### Problem to solve
Every line in the data below from the one containing "Given: Select the Description column header" down to the one containing "Given: Open majasly username link", both included, must be retyped exactly; no other line is to appear.

### Data excerpts
************
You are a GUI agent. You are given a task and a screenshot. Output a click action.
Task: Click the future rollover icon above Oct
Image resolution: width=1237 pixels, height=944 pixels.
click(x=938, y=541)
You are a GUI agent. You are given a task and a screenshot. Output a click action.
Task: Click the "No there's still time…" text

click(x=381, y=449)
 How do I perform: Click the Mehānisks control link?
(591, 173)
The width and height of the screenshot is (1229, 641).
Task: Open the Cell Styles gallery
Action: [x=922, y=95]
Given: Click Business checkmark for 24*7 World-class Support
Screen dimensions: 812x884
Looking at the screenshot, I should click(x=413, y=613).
************
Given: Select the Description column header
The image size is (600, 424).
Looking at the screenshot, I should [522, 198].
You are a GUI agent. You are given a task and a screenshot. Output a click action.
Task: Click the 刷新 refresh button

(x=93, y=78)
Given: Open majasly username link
************
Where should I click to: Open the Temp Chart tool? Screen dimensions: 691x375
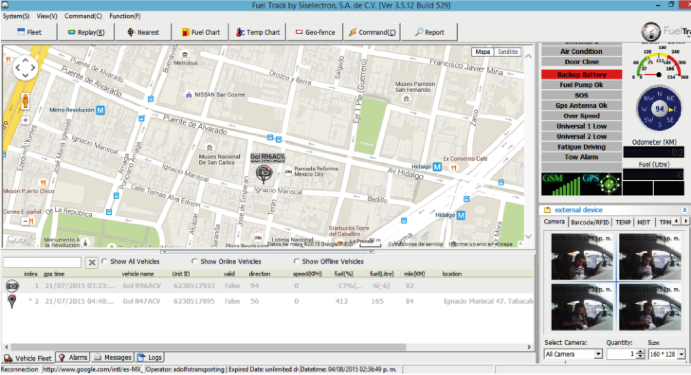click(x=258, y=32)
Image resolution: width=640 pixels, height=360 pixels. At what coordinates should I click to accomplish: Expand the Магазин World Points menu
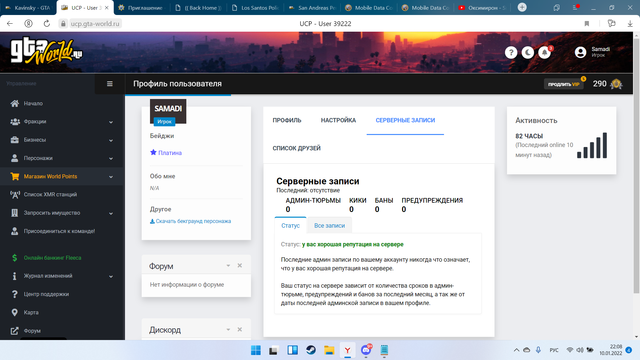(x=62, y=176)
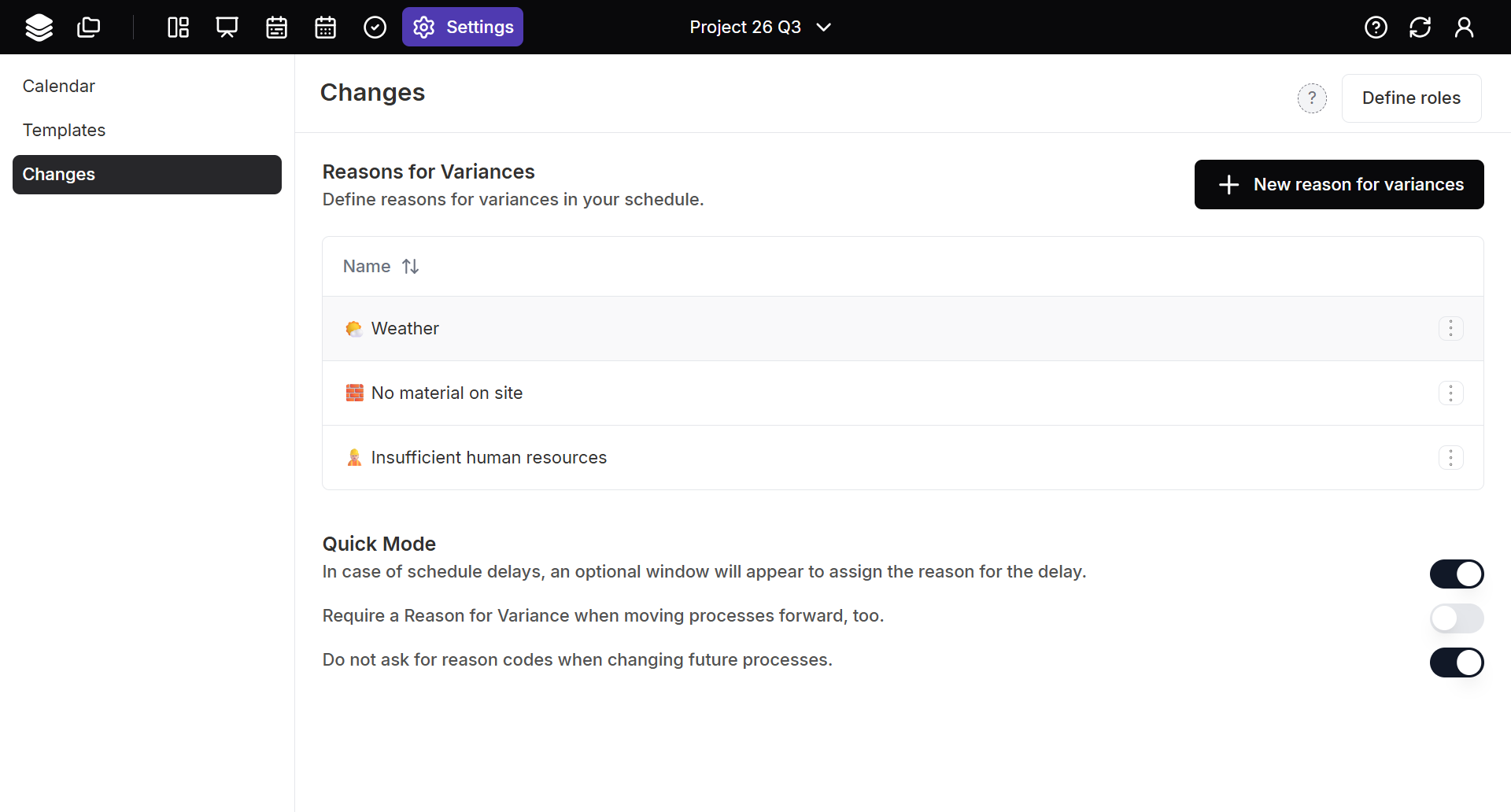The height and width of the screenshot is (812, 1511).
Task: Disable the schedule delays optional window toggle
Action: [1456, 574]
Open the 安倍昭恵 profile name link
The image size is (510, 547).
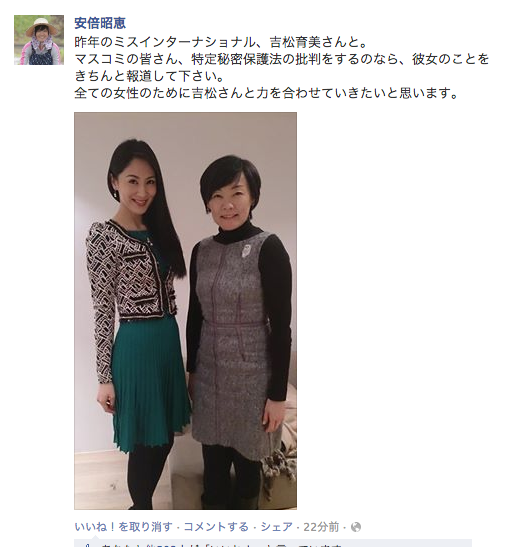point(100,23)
************
### Expected answer
Given: Select the Description column header
The image size is (600, 424).
Looking at the screenshot, I should [522, 198].
You are a GUI agent. You are given a task and a screenshot. Output a click action.
Task: Click the 刷新 refresh button

(x=93, y=78)
Given: Open majasly username link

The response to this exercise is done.